Please copy out everything from the first of the lines below down to the line containing "pos(205,34)", keeping each line unchanged.

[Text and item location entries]
──────

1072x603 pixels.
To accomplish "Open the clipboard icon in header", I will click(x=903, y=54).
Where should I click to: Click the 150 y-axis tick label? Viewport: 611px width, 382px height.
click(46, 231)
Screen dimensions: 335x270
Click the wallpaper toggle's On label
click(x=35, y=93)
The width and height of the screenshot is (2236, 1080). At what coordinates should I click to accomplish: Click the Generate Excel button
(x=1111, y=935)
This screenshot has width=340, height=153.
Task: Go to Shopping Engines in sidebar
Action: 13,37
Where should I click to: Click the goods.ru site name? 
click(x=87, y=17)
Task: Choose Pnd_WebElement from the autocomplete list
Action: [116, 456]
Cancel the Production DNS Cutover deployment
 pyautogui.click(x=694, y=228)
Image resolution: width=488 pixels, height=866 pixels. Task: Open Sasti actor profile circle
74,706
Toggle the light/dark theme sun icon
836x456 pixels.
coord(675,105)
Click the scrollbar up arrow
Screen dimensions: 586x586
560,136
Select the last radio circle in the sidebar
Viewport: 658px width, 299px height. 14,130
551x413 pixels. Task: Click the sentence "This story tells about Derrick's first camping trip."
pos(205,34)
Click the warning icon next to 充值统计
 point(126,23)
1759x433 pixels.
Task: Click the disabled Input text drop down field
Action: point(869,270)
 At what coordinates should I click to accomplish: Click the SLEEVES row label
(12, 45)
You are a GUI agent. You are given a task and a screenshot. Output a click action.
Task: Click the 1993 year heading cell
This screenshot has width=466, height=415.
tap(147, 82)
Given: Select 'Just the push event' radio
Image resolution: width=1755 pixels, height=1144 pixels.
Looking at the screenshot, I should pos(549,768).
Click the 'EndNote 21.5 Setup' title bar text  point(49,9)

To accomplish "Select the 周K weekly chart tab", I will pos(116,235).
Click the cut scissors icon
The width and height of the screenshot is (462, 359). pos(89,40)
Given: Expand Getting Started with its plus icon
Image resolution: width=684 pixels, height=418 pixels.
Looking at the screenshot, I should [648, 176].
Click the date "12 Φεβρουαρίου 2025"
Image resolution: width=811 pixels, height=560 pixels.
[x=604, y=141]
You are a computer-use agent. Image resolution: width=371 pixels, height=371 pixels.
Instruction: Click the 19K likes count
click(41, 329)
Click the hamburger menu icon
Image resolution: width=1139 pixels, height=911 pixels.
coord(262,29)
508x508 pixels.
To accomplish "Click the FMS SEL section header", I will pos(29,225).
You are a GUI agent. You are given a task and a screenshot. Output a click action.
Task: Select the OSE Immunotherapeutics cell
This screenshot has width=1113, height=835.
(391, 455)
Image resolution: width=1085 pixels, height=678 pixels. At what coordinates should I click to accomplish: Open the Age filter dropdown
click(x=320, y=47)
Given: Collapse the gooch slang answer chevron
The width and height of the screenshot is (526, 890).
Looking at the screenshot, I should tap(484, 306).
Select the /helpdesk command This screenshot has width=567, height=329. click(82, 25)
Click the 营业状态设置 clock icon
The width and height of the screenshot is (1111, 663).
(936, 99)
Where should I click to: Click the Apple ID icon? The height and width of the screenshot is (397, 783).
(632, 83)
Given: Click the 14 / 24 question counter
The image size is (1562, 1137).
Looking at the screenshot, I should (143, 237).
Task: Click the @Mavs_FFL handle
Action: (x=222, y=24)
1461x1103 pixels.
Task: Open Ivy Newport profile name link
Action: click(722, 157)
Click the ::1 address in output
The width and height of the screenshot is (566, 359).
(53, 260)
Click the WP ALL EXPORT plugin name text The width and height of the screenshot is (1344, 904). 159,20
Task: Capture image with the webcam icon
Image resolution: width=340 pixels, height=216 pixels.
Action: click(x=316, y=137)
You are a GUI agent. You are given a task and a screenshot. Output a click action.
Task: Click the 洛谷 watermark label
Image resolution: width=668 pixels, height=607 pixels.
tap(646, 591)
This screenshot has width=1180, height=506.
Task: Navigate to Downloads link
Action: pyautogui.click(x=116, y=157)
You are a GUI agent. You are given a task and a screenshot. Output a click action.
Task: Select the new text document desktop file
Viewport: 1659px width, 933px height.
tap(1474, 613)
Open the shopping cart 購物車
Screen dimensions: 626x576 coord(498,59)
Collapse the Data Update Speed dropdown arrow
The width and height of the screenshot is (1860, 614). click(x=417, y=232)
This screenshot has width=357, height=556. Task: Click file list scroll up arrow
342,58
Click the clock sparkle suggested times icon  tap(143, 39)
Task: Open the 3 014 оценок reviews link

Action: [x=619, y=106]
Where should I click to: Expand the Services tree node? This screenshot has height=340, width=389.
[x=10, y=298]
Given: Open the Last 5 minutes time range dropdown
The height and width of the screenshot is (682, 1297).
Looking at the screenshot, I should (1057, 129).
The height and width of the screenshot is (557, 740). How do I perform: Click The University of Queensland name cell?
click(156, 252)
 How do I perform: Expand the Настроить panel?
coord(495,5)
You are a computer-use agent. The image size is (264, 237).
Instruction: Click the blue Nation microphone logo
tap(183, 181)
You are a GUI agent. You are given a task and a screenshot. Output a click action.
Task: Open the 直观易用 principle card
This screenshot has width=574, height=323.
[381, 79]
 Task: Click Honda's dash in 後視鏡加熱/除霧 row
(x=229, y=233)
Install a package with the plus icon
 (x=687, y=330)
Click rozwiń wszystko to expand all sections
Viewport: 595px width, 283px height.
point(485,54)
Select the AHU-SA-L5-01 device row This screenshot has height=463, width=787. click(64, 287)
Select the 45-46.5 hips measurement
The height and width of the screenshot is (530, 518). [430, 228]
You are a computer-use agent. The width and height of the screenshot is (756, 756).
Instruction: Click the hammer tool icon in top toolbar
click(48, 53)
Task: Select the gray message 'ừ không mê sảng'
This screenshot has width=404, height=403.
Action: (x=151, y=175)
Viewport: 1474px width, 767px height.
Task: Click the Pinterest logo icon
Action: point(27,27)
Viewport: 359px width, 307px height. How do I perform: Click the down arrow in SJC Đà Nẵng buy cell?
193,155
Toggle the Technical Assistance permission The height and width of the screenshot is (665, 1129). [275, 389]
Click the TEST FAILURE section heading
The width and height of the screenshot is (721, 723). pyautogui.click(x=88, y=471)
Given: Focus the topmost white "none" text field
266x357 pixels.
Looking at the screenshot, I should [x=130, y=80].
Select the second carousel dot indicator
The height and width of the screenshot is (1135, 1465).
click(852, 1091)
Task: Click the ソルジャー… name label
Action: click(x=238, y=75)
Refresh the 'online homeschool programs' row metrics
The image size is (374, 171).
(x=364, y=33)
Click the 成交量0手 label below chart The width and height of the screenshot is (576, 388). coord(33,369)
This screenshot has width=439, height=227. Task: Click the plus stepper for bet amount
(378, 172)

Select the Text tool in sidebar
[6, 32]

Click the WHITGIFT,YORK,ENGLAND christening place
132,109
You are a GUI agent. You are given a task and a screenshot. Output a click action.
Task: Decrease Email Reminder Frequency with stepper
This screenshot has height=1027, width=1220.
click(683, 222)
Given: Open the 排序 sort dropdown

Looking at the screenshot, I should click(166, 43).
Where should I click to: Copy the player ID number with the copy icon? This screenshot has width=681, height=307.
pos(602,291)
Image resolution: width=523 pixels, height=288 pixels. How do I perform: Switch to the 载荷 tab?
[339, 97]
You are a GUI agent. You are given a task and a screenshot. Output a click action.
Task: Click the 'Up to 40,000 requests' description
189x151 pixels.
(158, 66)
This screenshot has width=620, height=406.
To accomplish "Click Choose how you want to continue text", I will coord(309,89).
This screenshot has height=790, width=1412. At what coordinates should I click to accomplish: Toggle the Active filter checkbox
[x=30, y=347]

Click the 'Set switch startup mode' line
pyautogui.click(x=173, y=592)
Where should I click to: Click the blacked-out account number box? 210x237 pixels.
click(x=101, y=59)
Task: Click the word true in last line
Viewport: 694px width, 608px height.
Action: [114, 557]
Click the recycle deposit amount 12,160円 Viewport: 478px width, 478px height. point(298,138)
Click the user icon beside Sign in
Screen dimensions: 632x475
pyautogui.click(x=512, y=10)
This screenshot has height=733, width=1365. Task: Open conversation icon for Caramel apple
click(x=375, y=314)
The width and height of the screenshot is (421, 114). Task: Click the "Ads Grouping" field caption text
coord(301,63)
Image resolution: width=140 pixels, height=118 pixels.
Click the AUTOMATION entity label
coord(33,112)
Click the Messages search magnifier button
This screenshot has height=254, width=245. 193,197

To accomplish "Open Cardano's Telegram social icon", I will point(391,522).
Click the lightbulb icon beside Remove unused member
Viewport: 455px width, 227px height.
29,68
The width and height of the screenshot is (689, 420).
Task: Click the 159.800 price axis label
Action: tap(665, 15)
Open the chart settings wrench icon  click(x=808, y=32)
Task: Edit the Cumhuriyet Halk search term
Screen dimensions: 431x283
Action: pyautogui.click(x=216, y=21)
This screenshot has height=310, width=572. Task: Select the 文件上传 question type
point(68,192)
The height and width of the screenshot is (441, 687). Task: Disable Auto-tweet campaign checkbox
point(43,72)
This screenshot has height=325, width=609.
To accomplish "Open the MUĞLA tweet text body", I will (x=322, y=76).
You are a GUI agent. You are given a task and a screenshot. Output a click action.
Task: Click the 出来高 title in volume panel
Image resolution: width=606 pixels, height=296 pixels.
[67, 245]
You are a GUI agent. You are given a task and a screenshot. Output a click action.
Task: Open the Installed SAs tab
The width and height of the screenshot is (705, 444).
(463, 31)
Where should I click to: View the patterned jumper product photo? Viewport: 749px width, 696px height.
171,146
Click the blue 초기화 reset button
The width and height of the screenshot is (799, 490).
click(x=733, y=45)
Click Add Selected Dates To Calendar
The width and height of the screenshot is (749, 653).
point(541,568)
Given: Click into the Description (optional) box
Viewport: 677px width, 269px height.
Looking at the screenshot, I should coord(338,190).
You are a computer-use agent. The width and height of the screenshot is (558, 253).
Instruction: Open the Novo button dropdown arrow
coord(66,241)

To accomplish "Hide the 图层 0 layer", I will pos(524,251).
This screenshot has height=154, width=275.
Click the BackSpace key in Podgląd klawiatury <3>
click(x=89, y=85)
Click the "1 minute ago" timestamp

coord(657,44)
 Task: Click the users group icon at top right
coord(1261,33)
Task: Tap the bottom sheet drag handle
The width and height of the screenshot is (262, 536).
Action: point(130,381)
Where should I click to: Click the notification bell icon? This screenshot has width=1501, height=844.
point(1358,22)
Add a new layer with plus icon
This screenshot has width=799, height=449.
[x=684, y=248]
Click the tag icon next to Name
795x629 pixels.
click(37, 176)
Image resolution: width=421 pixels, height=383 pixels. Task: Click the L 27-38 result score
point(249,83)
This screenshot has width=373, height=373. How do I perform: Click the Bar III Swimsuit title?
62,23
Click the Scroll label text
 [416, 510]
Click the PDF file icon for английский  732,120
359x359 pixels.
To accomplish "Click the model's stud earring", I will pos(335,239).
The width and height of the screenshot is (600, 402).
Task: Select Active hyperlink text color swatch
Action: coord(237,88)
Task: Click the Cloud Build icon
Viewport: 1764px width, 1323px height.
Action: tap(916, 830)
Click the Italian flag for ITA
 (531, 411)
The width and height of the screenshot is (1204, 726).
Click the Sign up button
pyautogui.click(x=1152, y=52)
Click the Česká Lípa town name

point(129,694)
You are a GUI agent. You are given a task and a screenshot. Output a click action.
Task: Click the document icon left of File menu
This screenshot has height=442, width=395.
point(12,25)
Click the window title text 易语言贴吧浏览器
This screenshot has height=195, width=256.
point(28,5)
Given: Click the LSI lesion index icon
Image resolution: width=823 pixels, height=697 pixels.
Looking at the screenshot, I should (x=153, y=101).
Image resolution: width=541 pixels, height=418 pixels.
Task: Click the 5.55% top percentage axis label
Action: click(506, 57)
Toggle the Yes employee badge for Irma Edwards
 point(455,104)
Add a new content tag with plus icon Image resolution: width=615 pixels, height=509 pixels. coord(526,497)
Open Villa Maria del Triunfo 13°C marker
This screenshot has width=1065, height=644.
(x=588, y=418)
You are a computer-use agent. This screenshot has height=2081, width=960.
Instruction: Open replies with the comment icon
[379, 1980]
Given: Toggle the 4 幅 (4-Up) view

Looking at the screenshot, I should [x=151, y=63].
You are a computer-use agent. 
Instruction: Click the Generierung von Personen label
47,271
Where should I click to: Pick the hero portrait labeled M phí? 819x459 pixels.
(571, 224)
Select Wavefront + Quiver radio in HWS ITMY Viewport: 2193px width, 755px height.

──────

[Answer to the problem]:
1072x603 pixels.
To accomplish "Open the clipboard icon in header", I will click(x=903, y=54).
Where should I click to: Click the 150 y-axis tick label? Viewport: 611px width, 382px height.
click(46, 231)
Screen dimensions: 335x270
Click the wallpaper toggle's On label
click(x=35, y=93)
The width and height of the screenshot is (2236, 1080). At what coordinates should I click to accomplish: Click the Generate Excel button
(x=1111, y=935)
This screenshot has width=340, height=153.
Task: Go to Shopping Engines in sidebar
Action: 13,37
Where should I click to: Click the goods.ru site name? 
click(x=87, y=17)
Task: Choose Pnd_WebElement from the autocomplete list
Action: [116, 456]
Cancel the Production DNS Cutover deployment
 pyautogui.click(x=694, y=228)
Image resolution: width=488 pixels, height=866 pixels. Task: Open Sasti actor profile circle
74,706
Toggle the light/dark theme sun icon
836x456 pixels.
coord(675,105)
Click the scrollbar up arrow
Screen dimensions: 586x586
560,136
Select the last radio circle in the sidebar
Viewport: 658px width, 299px height. 14,130
551x413 pixels. Task: Click the sentence "This story tells about Derrick's first camping trip."
pos(205,34)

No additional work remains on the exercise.